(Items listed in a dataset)
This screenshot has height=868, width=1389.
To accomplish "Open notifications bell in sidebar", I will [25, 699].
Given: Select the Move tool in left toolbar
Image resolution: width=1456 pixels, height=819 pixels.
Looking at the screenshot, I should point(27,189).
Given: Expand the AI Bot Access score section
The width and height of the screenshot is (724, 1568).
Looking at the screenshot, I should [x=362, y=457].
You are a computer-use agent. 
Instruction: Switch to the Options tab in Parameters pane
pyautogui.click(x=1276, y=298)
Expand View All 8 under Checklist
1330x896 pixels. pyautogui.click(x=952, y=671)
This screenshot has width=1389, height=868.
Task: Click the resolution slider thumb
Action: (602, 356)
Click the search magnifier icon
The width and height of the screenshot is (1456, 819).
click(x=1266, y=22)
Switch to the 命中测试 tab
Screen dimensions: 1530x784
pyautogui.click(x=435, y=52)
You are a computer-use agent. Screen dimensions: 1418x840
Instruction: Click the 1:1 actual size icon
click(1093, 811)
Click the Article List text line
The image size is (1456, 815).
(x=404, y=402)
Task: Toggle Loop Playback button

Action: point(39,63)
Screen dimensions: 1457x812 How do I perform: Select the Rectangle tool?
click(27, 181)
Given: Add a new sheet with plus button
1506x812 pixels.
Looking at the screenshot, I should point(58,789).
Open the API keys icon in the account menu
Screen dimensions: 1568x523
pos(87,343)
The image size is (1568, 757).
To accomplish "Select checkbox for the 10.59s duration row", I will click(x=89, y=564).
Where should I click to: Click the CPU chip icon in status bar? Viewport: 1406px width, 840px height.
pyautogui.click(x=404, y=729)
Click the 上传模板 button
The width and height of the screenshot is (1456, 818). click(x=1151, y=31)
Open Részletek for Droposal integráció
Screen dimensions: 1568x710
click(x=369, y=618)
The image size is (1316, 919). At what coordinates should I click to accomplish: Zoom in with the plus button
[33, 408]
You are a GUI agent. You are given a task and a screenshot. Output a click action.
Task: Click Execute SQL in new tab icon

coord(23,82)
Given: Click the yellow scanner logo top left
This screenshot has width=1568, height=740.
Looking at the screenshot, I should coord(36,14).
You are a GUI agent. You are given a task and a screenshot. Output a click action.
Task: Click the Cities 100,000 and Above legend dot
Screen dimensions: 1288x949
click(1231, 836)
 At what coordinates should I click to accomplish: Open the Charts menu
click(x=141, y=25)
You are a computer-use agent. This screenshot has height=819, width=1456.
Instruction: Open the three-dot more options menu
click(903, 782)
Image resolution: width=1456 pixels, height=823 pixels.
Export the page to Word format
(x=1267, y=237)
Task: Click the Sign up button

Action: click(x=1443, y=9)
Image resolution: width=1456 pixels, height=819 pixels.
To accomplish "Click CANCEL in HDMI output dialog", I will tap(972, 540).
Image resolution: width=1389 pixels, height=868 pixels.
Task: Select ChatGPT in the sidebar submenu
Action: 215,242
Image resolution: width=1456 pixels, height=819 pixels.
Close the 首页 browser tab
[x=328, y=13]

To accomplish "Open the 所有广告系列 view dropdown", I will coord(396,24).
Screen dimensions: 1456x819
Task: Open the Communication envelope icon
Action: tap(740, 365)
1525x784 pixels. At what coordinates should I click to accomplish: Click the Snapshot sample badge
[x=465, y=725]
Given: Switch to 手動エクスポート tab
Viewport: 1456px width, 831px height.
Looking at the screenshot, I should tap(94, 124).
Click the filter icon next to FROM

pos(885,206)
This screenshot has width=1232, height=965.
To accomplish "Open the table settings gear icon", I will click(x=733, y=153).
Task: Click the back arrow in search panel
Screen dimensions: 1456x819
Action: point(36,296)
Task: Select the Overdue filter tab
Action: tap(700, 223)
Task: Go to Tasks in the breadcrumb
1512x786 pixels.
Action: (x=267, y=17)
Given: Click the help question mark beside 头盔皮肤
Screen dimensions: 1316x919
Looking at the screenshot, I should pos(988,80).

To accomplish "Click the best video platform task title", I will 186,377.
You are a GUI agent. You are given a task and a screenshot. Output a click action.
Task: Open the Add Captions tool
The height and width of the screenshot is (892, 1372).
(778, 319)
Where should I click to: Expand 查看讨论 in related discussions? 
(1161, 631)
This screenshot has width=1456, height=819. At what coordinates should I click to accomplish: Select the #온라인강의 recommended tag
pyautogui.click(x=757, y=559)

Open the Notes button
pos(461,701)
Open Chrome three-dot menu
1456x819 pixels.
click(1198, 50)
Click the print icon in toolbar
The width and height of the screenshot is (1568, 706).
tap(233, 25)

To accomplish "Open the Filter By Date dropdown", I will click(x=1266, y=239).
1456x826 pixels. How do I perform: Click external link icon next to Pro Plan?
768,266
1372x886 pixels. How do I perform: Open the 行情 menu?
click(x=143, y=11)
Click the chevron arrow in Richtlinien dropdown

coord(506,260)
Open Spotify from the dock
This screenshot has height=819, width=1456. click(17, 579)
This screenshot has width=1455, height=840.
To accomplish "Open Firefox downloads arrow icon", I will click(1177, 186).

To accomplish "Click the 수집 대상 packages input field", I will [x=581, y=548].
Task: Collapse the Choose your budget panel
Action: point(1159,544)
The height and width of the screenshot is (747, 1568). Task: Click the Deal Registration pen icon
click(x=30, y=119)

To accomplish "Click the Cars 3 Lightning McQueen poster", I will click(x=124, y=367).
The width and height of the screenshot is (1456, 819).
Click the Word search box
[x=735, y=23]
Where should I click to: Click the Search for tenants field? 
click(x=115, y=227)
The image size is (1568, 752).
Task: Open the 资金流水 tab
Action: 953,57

▶ What to produce
Return word for word the lines above from the line with "Instruction: Click the 1:1 actual size icon" to the line with "Given: Add a new sheet with plus button", including both and leaving out all others.

▶ Result of the exercise
Instruction: Click the 1:1 actual size icon
click(1093, 811)
Click the Article List text line
The image size is (1456, 815).
(x=404, y=402)
Task: Toggle Loop Playback button

Action: point(39,63)
Screen dimensions: 1457x812 How do I perform: Select the Rectangle tool?
click(27, 181)
Given: Add a new sheet with plus button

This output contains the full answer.